Tuesday, 29 March 2016

Exhaustion Day

It's just after 5:30 PM, and I'm finally out of bed for the day. I didn't stay up particularly late yesterday; I was home and in bed by 12:30 AM. It's a bit late, but definitely not beyond the Pale, nor past a typical Netflix binge time. I was asleep soon after my head hit the pillow, to waken only when the Home Care Physiotherapist came by at 11:30 AM to do an assessment of the swelling in my feet and lower legs. Her only requirement for the assessment was that I not get out of bed before she arrived, so my legs would have remained level and supported all night.

Her assessment required that I do nothing, a role I fulfilled happily, and that I not move my legs. Given my particular condition, the lack of movement was an easy task. Yet by the time the Physiotherapist was done with me, I was, or rather, I was still, exhausted.
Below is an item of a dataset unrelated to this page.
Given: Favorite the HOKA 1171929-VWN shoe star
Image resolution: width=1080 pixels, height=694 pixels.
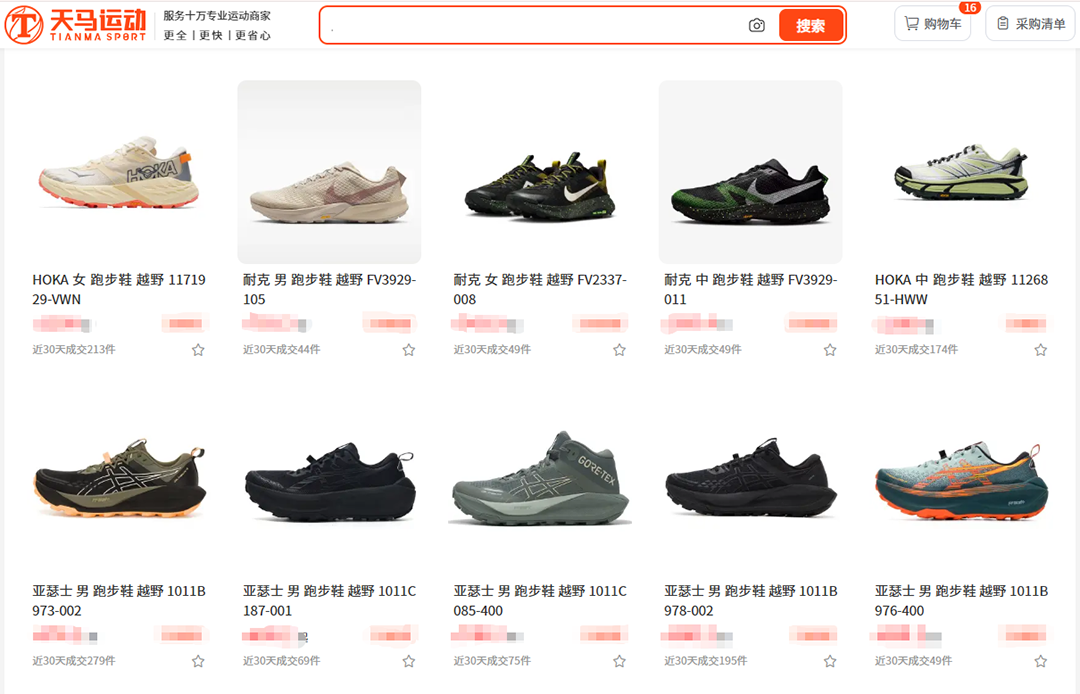Looking at the screenshot, I should 198,350.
Even as she was poking, pinching, lifting, and prodding my feet and legs, I almost drifted off. When she was done with me, she headed into the other room to use the dining table as a paperwork completion zone. 

By the time she came back into my bedroom, I had already fallen back into slumber. It was 1:00 PM. I dozed on and off for the rest of the afternoon, periodically waking sufficiently to go pee into my jug, but at no time waking sufficiently to feel that I could get out of bed. Finally, at around 5:00 PM, I began to seriously think about the bathroom, and thus compelled my body to do its duty.

I have days like this on an irregular basis, days where the exhaustion gets to me, days where I feel like I can sleep forever. These kinds of days have no pattern; sometimes it happens at times when I get enough sleep and sometimes when I don't, sometimes it happens after a period of busy days and sometimes it happens when I have done little or nothing. They just seem to happen.

But I am up now, having coffee, eating a piece of carrot cake. I'll be up until later this evening, when I will head back to bed, this time more than likely unable to get to sleep at all. That's the irony of this disease. When you want to, you can't. When you don't want to, you can.